> _EXERCISE MATERIALS_

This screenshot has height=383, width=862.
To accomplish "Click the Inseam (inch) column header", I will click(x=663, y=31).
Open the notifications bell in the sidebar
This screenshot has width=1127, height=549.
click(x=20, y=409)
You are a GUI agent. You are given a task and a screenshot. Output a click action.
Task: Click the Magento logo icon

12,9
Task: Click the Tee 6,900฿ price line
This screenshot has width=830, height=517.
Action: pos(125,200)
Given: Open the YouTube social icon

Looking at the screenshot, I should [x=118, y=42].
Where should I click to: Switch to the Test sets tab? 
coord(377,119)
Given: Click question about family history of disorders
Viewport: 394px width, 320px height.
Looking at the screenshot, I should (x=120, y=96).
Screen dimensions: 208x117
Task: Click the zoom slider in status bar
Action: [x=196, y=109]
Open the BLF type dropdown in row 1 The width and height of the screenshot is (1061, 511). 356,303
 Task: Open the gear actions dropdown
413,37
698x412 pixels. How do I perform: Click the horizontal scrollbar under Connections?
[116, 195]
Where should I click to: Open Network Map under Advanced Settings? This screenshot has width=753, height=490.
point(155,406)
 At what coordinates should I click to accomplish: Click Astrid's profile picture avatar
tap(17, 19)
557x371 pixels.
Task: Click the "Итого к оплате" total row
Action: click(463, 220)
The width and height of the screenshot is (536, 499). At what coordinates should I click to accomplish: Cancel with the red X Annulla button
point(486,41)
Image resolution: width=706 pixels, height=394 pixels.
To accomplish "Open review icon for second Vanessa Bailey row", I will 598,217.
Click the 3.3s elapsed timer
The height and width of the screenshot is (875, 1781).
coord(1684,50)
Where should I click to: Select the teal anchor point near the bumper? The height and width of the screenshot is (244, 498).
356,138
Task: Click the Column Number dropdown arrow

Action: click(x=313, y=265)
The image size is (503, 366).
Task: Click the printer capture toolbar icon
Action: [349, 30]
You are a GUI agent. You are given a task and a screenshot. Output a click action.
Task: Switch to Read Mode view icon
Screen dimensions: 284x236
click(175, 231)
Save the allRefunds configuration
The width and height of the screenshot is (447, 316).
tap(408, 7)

> _AIM OF THE EXERCISE_
Which lines run from the one containing "Given: Open the YouTube social icon" through the end of the material? Output them exactly.

> _SOLUTION FOR THIS PROBLEM_
Given: Open the YouTube social icon

Looking at the screenshot, I should [x=118, y=42].
Where should I click to: Switch to the Test sets tab? 
coord(377,119)
Given: Click question about family history of disorders
Viewport: 394px width, 320px height.
Looking at the screenshot, I should (x=120, y=96).
Screen dimensions: 208x117
Task: Click the zoom slider in status bar
Action: [x=196, y=109]
Open the BLF type dropdown in row 1 The width and height of the screenshot is (1061, 511). 356,303
 Task: Open the gear actions dropdown
413,37
698x412 pixels. How do I perform: Click the horizontal scrollbar under Connections?
[116, 195]
Where should I click to: Open Network Map under Advanced Settings? This screenshot has width=753, height=490.
point(155,406)
 At what coordinates should I click to accomplish: Click Astrid's profile picture avatar
tap(17, 19)
557x371 pixels.
Task: Click the "Итого к оплате" total row
Action: click(463, 220)
The width and height of the screenshot is (536, 499). At what coordinates should I click to accomplish: Cancel with the red X Annulla button
point(486,41)
Image resolution: width=706 pixels, height=394 pixels.
To accomplish "Open review icon for second Vanessa Bailey row", I will 598,217.
Click the 3.3s elapsed timer
The height and width of the screenshot is (875, 1781).
coord(1684,50)
Where should I click to: Select the teal anchor point near the bumper? The height and width of the screenshot is (244, 498).
356,138
Task: Click the Column Number dropdown arrow

Action: click(x=313, y=265)
The image size is (503, 366).
Task: Click the printer capture toolbar icon
Action: [349, 30]
You are a GUI agent. You are given a task and a screenshot. Output a click action.
Task: Switch to Read Mode view icon
Screen dimensions: 284x236
click(175, 231)
Save the allRefunds configuration
The width and height of the screenshot is (447, 316).
tap(408, 7)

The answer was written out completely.